I'm currently using py2neo to interface with my neo4j server. One thing that I'd like to do is enforce a uniqueness constraint for a label (i.e. enforce a unique client-generated hash on the server side). For the sake of example, I have the following schema:
ON :Organization(uid) ONLINE (for uniqueness constraint)
Since I'm using py2neo, my normal node creation sequence usually entails:
- Generate the UID hash based on properties of the organization
- Add it to the database
- Add the "Organization" label to the hydrated node returned by the add statement
This works just fine. When I go to create a duplicate node, I:
- Generate the UID hash based on properties of the organization
- Add it to the database
- Attempt to add the "Organization" label, which fails due to the uniqueness constraint.
The problem with the step above is that I now have a label-less duplicate node on my graph. Instead I'd like to get a reference to the existing node since this is usually executed within the context of relationship creation. To accomplish this, I need to be able to create the node and label it before adding it to the graph, which currently cannot be done cleanly with py2neo/the REST API. I can't use the batch API as that fails with the same error (and doesn't return a copy of the existing node).
A workaround is:
- Generate the UID hash based on properties of the organization
- Query the database for a node with that hash
- If it exists, use that, otherwise add a node to the database and then add the "Organization" label to the node.

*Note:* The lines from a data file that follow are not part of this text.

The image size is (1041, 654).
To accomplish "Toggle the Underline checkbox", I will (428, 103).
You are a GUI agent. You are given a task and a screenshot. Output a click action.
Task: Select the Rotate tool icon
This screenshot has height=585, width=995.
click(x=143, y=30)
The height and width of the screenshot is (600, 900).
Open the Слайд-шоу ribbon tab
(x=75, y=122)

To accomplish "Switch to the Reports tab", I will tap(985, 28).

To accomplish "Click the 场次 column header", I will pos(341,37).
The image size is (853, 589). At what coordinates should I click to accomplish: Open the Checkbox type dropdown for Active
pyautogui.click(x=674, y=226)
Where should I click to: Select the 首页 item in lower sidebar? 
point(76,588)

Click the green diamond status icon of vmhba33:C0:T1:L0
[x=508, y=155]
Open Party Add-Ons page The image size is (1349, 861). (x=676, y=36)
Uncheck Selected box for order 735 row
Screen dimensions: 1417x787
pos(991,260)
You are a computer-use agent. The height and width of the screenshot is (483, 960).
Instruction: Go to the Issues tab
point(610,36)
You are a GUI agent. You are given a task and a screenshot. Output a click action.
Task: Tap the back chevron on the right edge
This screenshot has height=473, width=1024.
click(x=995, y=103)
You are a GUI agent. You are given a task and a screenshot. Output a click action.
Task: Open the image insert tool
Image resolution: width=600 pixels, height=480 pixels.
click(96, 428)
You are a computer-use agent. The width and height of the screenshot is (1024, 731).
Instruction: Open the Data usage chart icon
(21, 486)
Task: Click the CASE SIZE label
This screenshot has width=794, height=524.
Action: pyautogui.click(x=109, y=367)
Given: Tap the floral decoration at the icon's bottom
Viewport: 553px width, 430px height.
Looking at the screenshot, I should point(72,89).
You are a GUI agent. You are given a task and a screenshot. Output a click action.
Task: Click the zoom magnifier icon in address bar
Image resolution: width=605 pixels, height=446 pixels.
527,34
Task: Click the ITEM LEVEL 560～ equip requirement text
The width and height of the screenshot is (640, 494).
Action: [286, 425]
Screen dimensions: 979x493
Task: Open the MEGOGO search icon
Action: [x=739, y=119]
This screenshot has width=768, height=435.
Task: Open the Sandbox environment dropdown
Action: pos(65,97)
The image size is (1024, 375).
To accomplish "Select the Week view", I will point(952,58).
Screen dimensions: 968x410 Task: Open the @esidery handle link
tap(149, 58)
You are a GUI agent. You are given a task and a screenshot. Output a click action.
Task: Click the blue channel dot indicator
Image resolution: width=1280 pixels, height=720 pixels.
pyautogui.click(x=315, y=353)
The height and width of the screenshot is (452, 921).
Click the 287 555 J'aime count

The downside of that is I'm performing extra network requests as well as avoidable I/O. The Cypher analogue I'm looking for is MERGE. It seems as if I have two or three options here:
- Instead of using the standard graph create operation, I convert the node abstract to a Cypher MERGE statement and execute that.
- Fall back to the "legacy" indexing system which provides a get_or_create method.
The legacy indexing system also seems to provide a better short-term outlook in that I can create full text indices, and it seems as if I also get better performance out of it. Any thoughts/suggestions?